FDA Awards Six Grants to Fund New Clinical Trials of Medical Products for Treatment of Rare Diseases
The U.S. Food and Drug Administration (FDA) announced it has awarded six new clinical trial research grants to principal investigators from academia and industry, totaling more than $16 million over the next 4 years. These grants, awarded through the Congressionally funded Orphan Products Grants Program, are intended to enhance the development of medical products for patients with rare diseases.
The FDA received 47 clinical trial grant applications, which were reviewed and evaluated for scientific and technical merit by more than 90 rare disease and clinical trial experts, including members of academia.
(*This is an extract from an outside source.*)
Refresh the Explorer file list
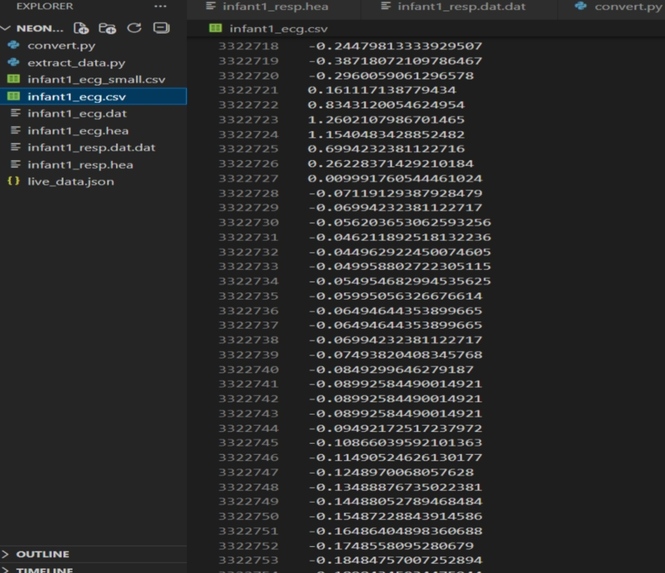 click(x=134, y=28)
The grants were awarded to:
- Ryo Kubota, MD, PhD, Acucela, Inc: Phase III study of emixustat hydrochloride to treat Stargardt disease ($1.6 million over 3 years)
- Stephanie Lee, MD, MPH, Fred Hutchinson Cancer Research Center: Phase II study of ustekinumab for the prevention of graft-vs-host disease ($3.5 million over 4 years)
- Christopher Goss, MD, Seattle Children’s Hospital: Phase Ib study of intravenous gallium nitrate for the treatment of cystic fibrosis colonized with nontuberculosis mycobacterium ($3 million over 4 years)
- Huda Salman, MD, State University of New York Stony Brook: Phase I study of CD4-redirected chimeric antigen receptor T-cell therapy for CD4-positive T-cell neoplasms ($3.1 million over 4 years)
- Devendra Sohal, MD, MPH, University of Cincinnati: Phase I/II study of ABTL0812 (a small molecule with anticancer activity) in the treatment of pancreatic cancer ($1.9 million over 4 years)
- Owen O’Connor, MD, MPH, University of Virginia: Phase II study of oral azacitidine plus romidepsin in the treatment of peripheral T-cell lymphoma ($3.2 million over 4 years).